---------- РАЗДЕЛ ДОКУМЕНТА ----------

### NLTK

In [1]:
## Импорт библиотеки, загрузка моделей и словаря wordnet
import nltk
nltk.download('punkt')
nltk.download('averaged_perceptron_tagger')
nltk.download('wordnet')

[nltk_data] Downloading package punkt to
[nltk_data]     C:\Users\velic\AppData\Roaming\nltk_data...
[nltk_data]   Package punkt is already up-to-date!
[nltk_data] Downloading package averaged_perceptron_tagger to
[nltk_data]     C:\Users\velic\AppData\Roaming\nltk_data...
[nltk_data]   Package averaged_perceptron_tagger is already up-to-
[nltk_data]       date!
[nltk_data] Downloading package wordnet to
[nltk_data]     C:\Users\velic\AppData\Roaming\nltk_data...
[nltk_data]   Package wordnet is already up-to-date!


True

In [2]:
# Токенизация текста
text = 'The way to get started is to quit talking and begin doing'
tokenized = nltk.word_tokenize(text)
tokenized


['The',
 'way',
 'to',
 'get',
 'started',
 'is',
 'to',
 'quit',
 'talking',
 'and',
 'begin',
 'doing']

In [3]:
# разбор по частям речи
tagged = nltk.pos_tag(tokenized)
tagged

[('The', 'DT'),
 ('way', 'NN'),
 ('to', 'TO'),
 ('get', 'VB'),
 ('started', 'VBN'),
 ('is', 'VBZ'),
 ('to', 'TO'),
 ('quit', 'VB'),
 ('talking', 'VBG'),
 ('and', 'CC'),
 ('begin', 'VB'),
 ('doing', 'VBG')]

In [8]:
tagged[3][1]

'get'

In [5]:
# лемматизация
from nltk.stem import WordNetLemmatizer
lemm = WordNetLemmatizer()

---------- ИСХОДНЫЕ ДАННЫЕ ----------

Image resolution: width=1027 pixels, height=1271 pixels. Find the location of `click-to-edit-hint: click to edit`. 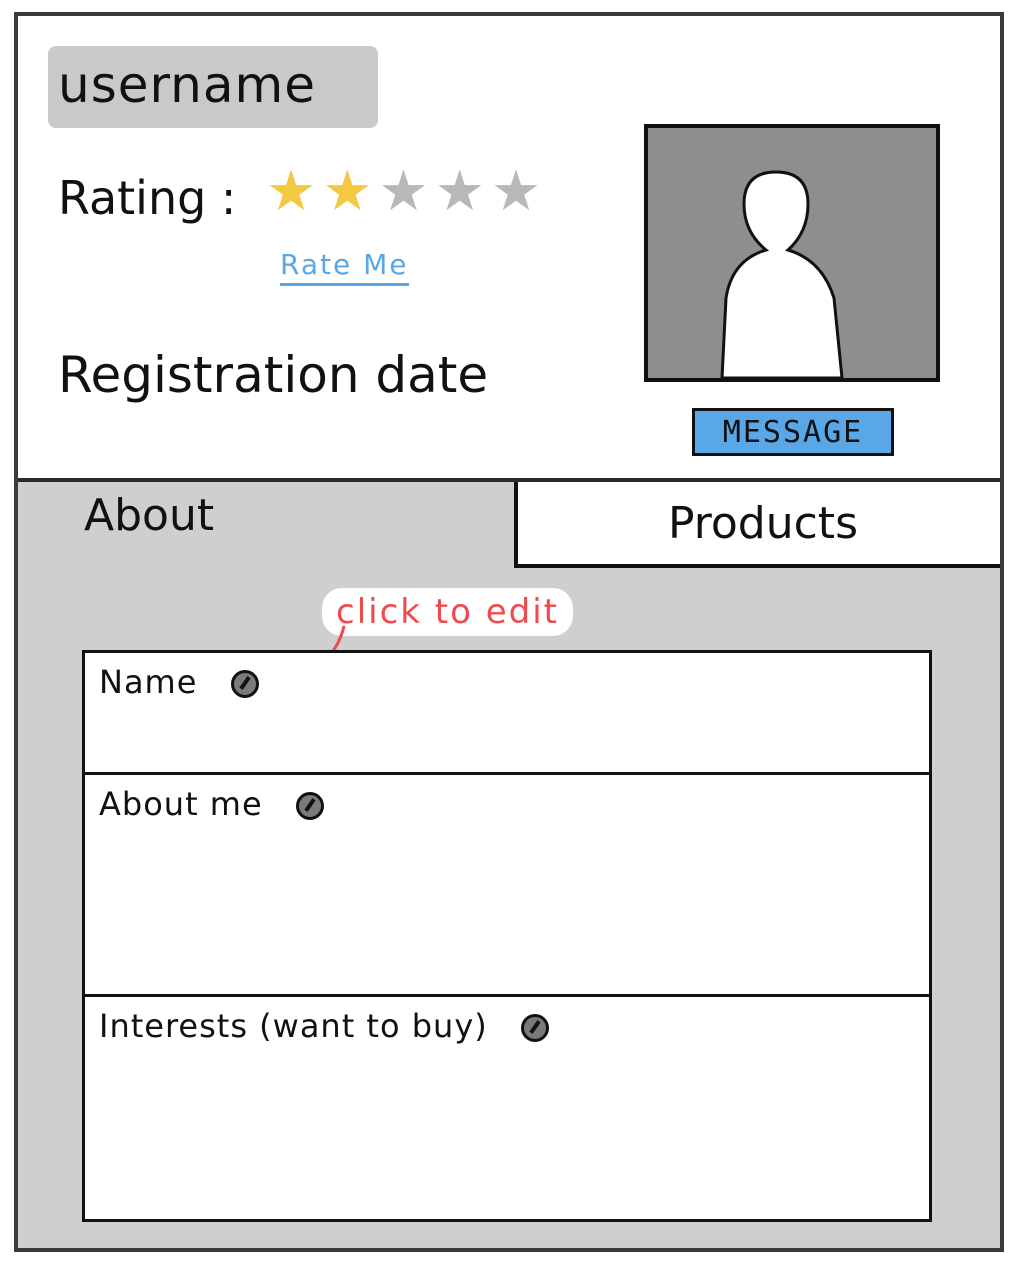

click-to-edit-hint: click to edit is located at coordinates (448, 612).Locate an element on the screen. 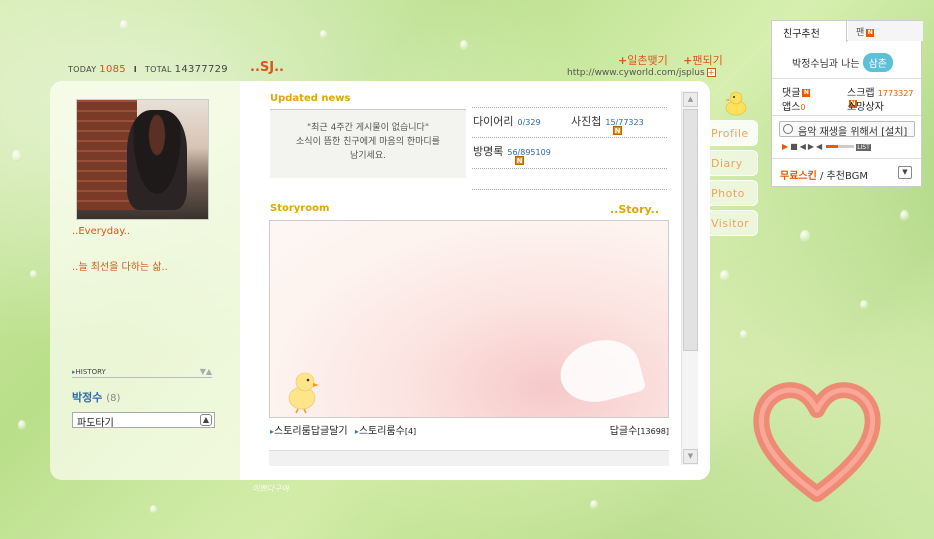 The height and width of the screenshot is (539, 934). photo-value: 15/77323 is located at coordinates (624, 122).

----------

**ЗАДАНИЕ:** Выведите без изменений часть раздела документа между словами «nltk.download('wordnet')» и «punkt is already up-to-date!» включительно. Для работы используйте только раздел документа.

**РЕЗУЛЬТАТ ЗАДАНИЯ:**
nltk.download('wordnet')

[nltk_data] Downloading package punkt to
[nltk_data]     C:\Users\velic\AppData\Roaming\nltk_data...
[nltk_data]   Package punkt is already up-to-date!